:: DIRECTIVE ::
Transcribe the part of the passage on first-wave gay literature that opens with the words containing "Not every writer" and closes with "so he says.".

:: DOCUMENT PASSAGE ::

** start **

First-wave queers were united in rejecting the “fantasy of the gay liberals,” as Edmund White wrote in his 1980 book States of Desire: Travels in Gay ­America. That “fantasy” held that “all homosexuals are the same as everyone else.” White reveled in the hallucinogens, acid trips, alcohol, cocaine, orgies, and anonymous sex that were common in gay scenes around the country. Sexual compulsiveness, he claimed, was a virtue, not a vice. The violation of youthful beauty was an act of benevolence, not a crime. The young would learn the blessings of uninhibited sex.

Not every writer of that period was utopian. As youthful beauty fades, life in the hedonistic utopia gets hard. The greatest gay novel of the era, ­Andrew Holleran’s Dancer from the Dance, ends with ­Sutherland, an aging protagonist, apparently committing suicide—exhausted, drugged out, and no longer attracting sex partners.

But Holleran’s grim realism did not set the agenda. Gay literature from the first wave championed the randomness and promiscuity of gay lives. Larry Kramer’s 1978 novel Faggots shows gay men targeting “fresh meat” (teenagers) and committing acts of sexual violence. The protagonist, screenwriter Fred Lemish, has sex with more than a dozen men in the novel’s first few pages—all in the pursuit of true love, or so he says.

Raunchy first-wave gays believed that the gay life was superior to humdrum bourgeois life, with its workaday concerns about children, paying the bills, and pleasing a demanding spouse. This sensibility was supported by thinkers who sought to normalize the sexual ­revolution—not only Brown, but also Herbert Marcuse, Michel Foucault, Wilhelm Reich, and others. Human beings thrived, they insisted, when freed of all social constraints or constructs. Moral discipline served the oppressive capitalist order, they argued. Rebellion, especially sexual rebellion, fostered a liberating socialism. In this critical ­theory, promiscuous sodomy became a political act, the more public the better.

** end **

:: DATA EXTRACT ::

** start **

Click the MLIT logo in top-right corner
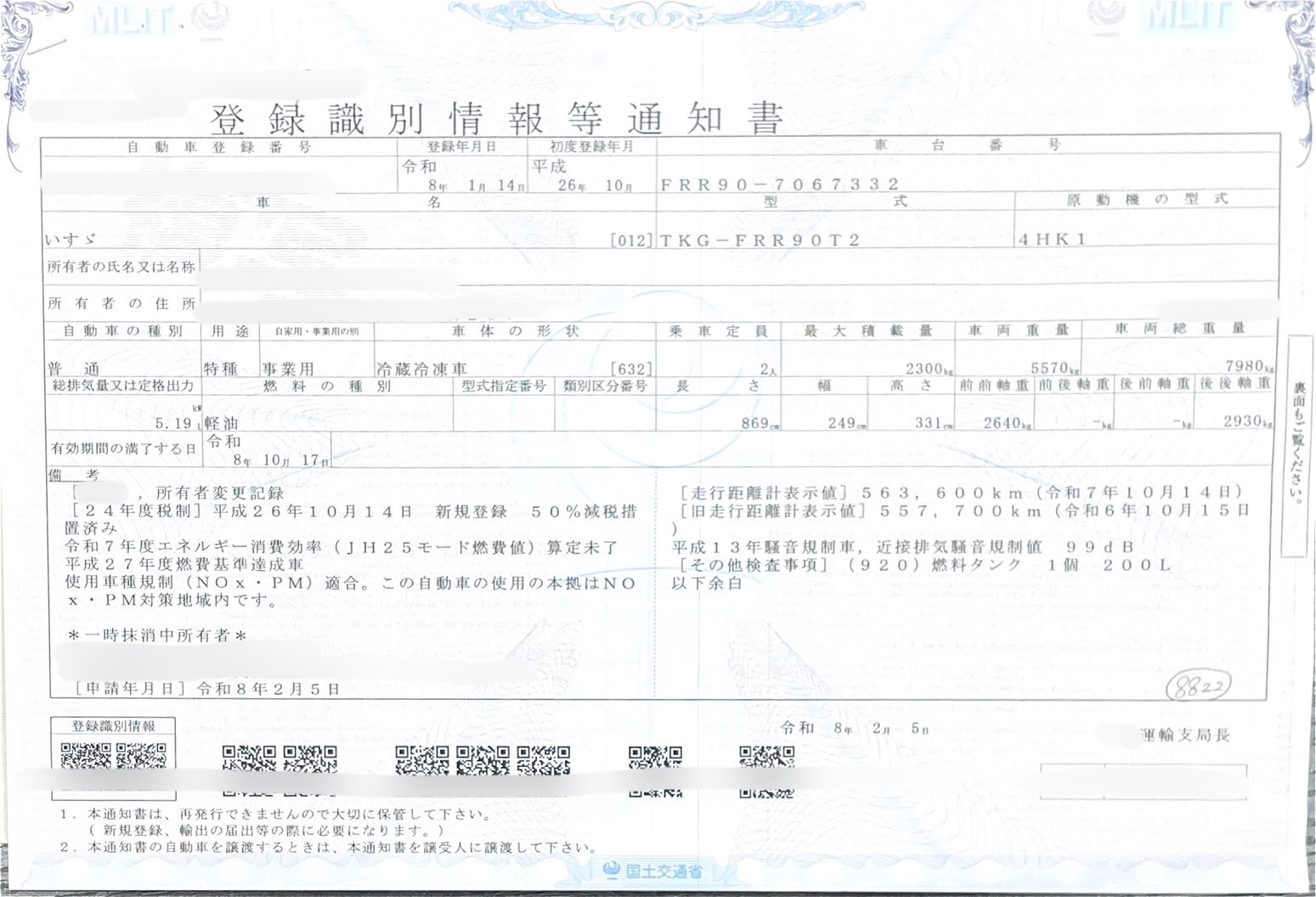 coord(1188,16)
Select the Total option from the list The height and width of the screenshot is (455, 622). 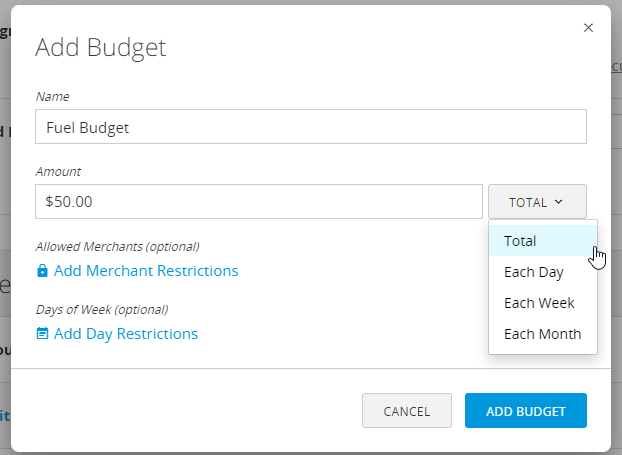[520, 241]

** end **

:: ANSWER TO THE TASK ::
Not every writer of that period was utopian. As youthful beauty fades, life in the hedonistic utopia gets hard. The greatest gay novel of the era, ­Andrew Holleran’s Dancer from the Dance, ends with ­Sutherland, an aging protagonist, apparently committing suicide—exhausted, drugged out, and no longer attracting sex partners.

But Holleran’s grim realism did not set the agenda. Gay literature from the first wave championed the randomness and promiscuity of gay lives. Larry Kramer’s 1978 novel Faggots shows gay men targeting “fresh meat” (teenagers) and committing acts of sexual violence. The protagonist, screenwriter Fred Lemish, has sex with more than a dozen men in the novel’s first few pages—all in the pursuit of true love, or so he says.